An estimated one in four pregnancies ends in a miscarriage according to the charity Tommy’s, which funds research into miscarriages, stillbirths and premature births. Most women lose their babies during the first 12 weeks of pregnancy.
But Meghan describes how the conversation around miscarriage remains “taboo, riddled with (unwarranted shame)” and “perpetuates a cycle of solitary mourning”.
“Losing a child means carrying an almost unbearable grief, experienced by many but talked about by few,” she writes.
“In the pain of our loss, my husband and I discovered that in a room of 100 women, 10 to 20 of them will have suffered from miscarriage.”
Teigen revealed on social media that she and husband John Legend had lost their son, named Jack, who was delivered at 20 weeks.

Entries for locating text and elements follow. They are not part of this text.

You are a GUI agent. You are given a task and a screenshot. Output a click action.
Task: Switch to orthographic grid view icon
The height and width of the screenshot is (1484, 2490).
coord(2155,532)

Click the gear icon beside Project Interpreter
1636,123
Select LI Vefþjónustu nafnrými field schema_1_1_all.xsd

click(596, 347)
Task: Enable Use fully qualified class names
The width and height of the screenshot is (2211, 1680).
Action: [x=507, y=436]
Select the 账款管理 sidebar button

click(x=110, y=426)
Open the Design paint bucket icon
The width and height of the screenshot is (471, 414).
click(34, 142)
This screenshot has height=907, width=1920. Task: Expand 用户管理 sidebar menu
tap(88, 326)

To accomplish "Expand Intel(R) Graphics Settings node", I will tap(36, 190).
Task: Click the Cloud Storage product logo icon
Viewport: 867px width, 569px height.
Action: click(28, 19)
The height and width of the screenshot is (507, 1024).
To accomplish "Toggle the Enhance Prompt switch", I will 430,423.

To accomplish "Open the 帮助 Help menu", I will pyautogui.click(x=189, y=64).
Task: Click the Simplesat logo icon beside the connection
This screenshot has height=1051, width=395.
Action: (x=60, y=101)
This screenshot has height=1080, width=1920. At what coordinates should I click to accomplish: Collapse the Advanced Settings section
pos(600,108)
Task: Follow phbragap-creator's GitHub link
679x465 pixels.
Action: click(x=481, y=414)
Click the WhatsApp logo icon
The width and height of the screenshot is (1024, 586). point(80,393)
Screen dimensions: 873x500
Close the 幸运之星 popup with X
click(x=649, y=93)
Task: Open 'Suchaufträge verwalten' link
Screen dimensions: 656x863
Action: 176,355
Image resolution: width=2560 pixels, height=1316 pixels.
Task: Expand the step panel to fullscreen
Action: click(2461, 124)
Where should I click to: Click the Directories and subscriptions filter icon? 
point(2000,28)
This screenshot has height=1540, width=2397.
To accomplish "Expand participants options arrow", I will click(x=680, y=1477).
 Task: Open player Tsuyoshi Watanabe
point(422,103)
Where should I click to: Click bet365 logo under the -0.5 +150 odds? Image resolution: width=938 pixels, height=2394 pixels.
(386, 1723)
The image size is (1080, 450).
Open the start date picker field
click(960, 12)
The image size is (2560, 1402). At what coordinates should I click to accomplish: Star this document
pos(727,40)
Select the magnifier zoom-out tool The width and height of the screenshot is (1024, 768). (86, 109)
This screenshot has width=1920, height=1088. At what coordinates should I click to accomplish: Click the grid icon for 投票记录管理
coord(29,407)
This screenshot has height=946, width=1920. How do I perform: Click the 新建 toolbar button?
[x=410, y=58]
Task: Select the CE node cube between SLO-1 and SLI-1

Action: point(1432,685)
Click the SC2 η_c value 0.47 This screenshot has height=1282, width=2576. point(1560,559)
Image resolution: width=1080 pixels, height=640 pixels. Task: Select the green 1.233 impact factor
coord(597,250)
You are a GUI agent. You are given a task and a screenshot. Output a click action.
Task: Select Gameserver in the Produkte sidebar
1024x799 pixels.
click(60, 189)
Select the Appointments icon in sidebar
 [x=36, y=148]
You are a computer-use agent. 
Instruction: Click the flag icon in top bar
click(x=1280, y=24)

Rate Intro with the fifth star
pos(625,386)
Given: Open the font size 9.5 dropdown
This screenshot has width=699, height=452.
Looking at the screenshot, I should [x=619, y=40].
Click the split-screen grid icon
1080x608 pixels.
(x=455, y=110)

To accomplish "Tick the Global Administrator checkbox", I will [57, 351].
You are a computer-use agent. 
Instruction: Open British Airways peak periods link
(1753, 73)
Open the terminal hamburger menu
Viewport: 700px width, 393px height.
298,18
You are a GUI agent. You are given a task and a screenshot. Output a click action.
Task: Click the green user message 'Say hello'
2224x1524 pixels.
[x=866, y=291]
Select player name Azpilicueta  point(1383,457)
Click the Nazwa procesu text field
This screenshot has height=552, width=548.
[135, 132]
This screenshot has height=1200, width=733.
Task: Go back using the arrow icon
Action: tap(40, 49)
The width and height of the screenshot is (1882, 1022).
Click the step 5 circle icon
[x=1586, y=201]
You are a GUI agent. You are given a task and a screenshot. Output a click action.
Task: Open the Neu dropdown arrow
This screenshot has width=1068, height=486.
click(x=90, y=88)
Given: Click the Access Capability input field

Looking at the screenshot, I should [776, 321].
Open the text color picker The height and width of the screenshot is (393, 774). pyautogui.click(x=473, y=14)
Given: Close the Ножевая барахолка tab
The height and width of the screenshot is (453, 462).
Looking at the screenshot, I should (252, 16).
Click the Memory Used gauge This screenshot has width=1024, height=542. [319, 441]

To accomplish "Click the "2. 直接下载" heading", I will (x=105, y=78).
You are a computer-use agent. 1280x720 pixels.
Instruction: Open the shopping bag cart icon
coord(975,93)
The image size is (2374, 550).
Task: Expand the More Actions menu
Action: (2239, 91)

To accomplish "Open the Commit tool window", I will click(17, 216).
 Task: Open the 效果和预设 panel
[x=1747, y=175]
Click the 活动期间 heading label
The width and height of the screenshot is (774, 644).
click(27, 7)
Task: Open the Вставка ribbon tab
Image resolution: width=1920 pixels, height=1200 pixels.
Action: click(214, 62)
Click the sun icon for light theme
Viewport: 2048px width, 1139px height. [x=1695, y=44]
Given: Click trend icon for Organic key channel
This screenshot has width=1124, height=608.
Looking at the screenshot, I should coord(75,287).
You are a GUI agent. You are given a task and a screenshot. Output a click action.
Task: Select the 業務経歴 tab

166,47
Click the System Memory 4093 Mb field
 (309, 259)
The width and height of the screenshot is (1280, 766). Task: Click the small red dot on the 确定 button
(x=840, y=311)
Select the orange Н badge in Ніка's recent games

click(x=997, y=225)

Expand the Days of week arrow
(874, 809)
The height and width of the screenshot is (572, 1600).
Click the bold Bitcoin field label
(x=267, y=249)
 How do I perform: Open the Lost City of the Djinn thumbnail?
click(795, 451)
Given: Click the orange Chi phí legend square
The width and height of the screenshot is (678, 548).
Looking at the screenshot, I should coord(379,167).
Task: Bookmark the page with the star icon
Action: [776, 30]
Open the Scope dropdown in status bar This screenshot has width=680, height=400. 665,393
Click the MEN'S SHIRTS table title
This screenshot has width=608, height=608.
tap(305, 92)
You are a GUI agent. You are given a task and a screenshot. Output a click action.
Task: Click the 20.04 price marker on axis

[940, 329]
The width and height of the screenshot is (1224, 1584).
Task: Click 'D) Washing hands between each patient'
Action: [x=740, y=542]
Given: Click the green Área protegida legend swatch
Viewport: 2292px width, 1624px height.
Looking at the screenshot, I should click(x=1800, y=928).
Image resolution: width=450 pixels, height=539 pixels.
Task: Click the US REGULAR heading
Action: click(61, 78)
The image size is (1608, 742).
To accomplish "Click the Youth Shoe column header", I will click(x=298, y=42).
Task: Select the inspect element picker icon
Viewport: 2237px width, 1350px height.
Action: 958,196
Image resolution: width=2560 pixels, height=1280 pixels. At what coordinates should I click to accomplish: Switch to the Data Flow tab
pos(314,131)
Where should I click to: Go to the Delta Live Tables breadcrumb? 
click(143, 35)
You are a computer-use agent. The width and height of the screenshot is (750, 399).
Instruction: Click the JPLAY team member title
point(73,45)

The mother-of-two said she “absolutely knew I needed to share this story” and added that the “photos are only for the people who need them”.
The Queen’s granddaughter Zara Tindall also suffered two miscarriages before having her second child. The Countess of Wessex lost her first baby in December 2001 when she was airlifted to hospital after suffering a potentially life-threatening ectopic pregnancy.
The duchess reflects back on the trials of 2020, saying that the events have brought many “to breaking point”. She notes the “loss and pain” that has plagued many people around the world who have lost loved ones to Covid-19, and refers to the wave of Black Lives Matter protests, sparked by the deaths of George Floyd and Breonna Taylor.
Meghan ends the article by encouraging people to ask others how they are doing, inviting men and women to “take the first steps towards healing”.
She writes: “We have learned that when people ask how any of us are doing, and when they really listen to the answer, with an open heart and mind, the load of grief often becomes lighter — for all of us. In being invited to share our pain, together we take the first steps toward healing.”